The SC directed Puducherry authorities to issue an SC certificate to a minor girl based on her mother’s caste.
The court did so prioritising the child’s welfare and keeping up with 'changing times'.
The ruling was case-specific and will not act as a precedent for future cases, the court clarified.

The Supreme Court, on Monday, 8 December 2025, allowed a minor girl from Puducherry to receive a Scheduled Caste (SC) certificate based on her mother’s caste, Adi Dravida, even though her father does not belong to an SC community.

The bench of CJI Surya Kant and Justice Joymalya Bagchi declined to interfere with a Madras High Court order that had already directed the issuance of the certificate, saying the child’s education and welfare could not be held hostage to rigid interpretations of caste inheritance. “With changing times, why can’t a caste certificate be issued based on the mother’s caste?” the bench observed.

The child’s mother, an Adi Dravida woman, had sought SC certificates for all three of her children.
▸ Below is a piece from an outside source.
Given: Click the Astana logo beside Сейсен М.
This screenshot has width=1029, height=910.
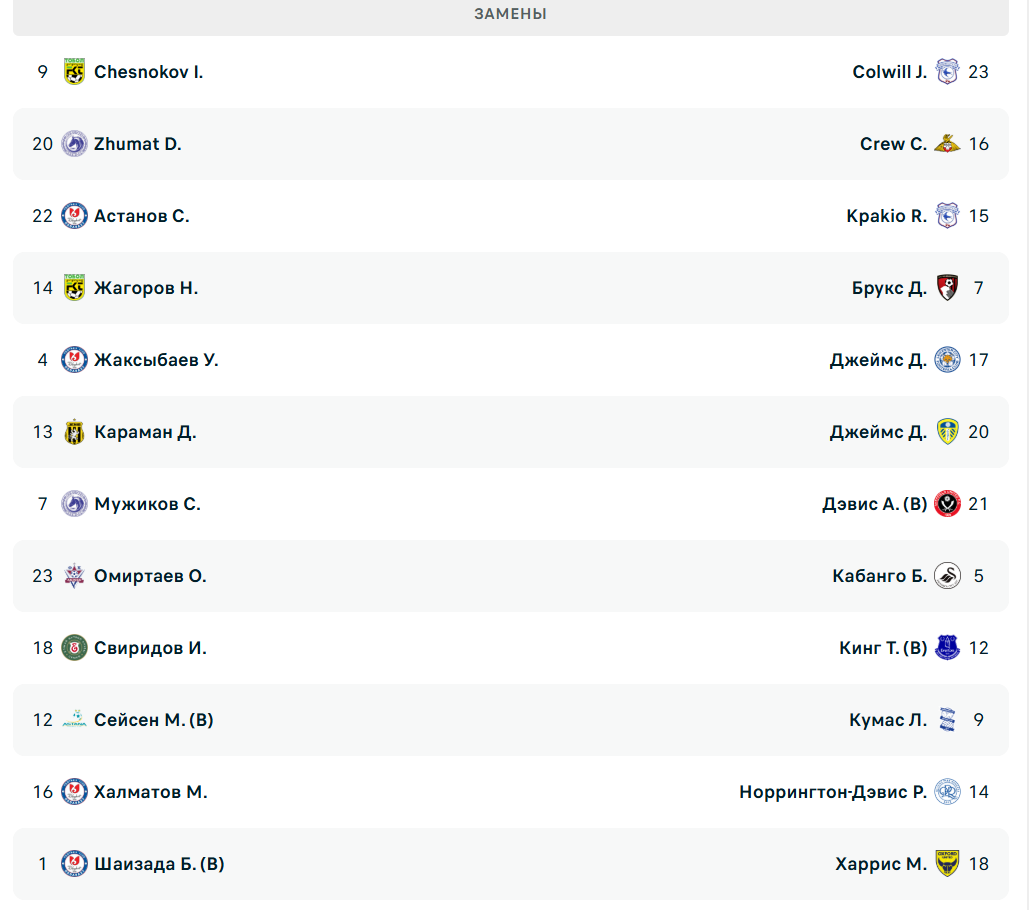Looking at the screenshot, I should pos(74,720).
She argued that her parents and grandparents belonged to the same community, and that her husband lived with her at her parental home after marriage.

Presidential notifications from 1964 and 2002, along with Home Ministry guidelines, generally tie a child’s caste to the father’s caste and domicile. The Supreme Court acknowledged these, but said the immediate concern was the child’s right to continue education.

The bench clarified that the broader constitutional question of whether caste can systematically be inherited from the mother remains undecided. the judgement is non-sweeping, meaning it cannot act as a precedent for future cases which will need to be examined on an individual basis.

The Long Debate on Caste Inheritance

The SC’s approach aligns with a slow-moving but notable shift in past jurisprudence. Historically, in cases like Punit Rai vs Dinesh Chaudhary (2003), the Supreme Court held firmly that caste for reservation purposes follows patrilineal inheritance, as in traditional Hindu law.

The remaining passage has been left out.